ハリウッドでの活躍した元スターでありながらも地に足つけて暮らしている現在から、荷物整理に合わせて過去をなぞっていく。
まるで実在している人物のように、映画の世界を始めとして当時の時代描写で描かれていて、知っている人のような錯覚を起こさせる。
著者の古い日本映画に対する造形の深さとノスタルジーにうたれながら、故郷や人の人生への思いが伝わってくる物語。

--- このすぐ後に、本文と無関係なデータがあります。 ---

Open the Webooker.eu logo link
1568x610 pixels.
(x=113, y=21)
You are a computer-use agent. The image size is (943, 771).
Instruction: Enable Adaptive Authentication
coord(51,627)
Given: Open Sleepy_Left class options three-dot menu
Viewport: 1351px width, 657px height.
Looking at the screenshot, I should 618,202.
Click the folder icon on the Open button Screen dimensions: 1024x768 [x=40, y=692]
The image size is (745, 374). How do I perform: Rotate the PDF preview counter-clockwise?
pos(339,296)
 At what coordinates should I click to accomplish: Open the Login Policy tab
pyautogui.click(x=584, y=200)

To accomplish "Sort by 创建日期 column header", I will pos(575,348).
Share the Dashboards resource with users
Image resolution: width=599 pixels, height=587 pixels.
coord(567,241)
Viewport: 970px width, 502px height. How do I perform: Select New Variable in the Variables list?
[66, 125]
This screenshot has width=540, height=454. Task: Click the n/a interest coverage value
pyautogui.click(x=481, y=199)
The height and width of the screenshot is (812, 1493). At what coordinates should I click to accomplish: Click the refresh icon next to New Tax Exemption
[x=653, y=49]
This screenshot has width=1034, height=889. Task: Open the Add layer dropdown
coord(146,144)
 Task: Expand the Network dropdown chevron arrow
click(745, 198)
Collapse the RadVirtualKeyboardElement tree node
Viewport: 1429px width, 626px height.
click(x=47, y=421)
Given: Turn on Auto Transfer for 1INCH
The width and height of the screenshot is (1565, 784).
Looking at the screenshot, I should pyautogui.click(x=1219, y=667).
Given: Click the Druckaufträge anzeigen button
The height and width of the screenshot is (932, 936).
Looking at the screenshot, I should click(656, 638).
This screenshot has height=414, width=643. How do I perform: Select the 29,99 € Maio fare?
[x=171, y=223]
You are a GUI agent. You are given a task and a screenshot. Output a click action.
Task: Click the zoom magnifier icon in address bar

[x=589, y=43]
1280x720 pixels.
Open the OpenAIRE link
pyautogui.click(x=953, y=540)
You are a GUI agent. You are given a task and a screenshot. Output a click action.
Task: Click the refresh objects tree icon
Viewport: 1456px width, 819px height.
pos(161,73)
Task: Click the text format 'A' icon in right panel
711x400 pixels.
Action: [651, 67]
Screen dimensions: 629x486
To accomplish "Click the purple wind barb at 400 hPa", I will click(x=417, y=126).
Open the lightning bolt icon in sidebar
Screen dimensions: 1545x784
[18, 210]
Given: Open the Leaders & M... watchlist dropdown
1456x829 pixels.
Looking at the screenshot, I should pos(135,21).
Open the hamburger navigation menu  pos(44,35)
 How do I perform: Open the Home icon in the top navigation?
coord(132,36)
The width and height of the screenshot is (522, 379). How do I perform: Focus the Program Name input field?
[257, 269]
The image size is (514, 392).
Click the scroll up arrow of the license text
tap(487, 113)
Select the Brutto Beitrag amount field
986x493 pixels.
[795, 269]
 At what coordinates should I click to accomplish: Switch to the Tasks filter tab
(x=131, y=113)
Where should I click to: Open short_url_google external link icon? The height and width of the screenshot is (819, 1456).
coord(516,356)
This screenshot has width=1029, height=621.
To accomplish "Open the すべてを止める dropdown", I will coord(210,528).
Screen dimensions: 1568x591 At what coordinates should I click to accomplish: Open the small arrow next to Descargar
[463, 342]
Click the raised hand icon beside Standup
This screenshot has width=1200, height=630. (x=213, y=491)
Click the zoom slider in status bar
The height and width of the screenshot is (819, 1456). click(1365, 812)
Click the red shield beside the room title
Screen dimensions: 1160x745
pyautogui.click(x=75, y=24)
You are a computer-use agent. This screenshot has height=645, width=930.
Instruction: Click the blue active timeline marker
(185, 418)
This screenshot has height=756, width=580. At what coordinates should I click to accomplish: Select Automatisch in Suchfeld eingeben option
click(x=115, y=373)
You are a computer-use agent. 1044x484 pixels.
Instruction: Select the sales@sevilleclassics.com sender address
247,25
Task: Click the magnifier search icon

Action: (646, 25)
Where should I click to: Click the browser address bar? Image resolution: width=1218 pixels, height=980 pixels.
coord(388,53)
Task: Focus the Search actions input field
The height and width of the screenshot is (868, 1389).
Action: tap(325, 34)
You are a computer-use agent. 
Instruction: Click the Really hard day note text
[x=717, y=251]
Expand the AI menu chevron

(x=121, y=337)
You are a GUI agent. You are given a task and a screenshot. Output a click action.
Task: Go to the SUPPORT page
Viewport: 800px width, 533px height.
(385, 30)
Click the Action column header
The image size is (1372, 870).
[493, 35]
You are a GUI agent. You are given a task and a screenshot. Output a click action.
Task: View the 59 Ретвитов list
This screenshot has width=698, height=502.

派手な展開ではないが、じんわると染み込むような良い話であった。
過去の実際の世界との対比で、現代の一心の彼女の前の男と離れられない姿のどうしようもなさもリアル。」

「長崎出身の「和楽京子」という昭和の大女優の住まいを訪ねる主人公の一心。彼は、ゼミの教授に依頼されて、彼女の倉庫の整理を任されます。そこには、「大女優」の過去の夥しい資料があり、一心の整理の進捗に合わせるように「大女優」の一生が語られ、そこに一心の生き様、恋愛、人生がシンクロしていきます。「大女優」にモデルがあるのかどうか、昭和の映画史の合間に何人かの実在した女優たちがオーバーラップしていきますが、そのあたりの妙味はお読みいただければと思います。」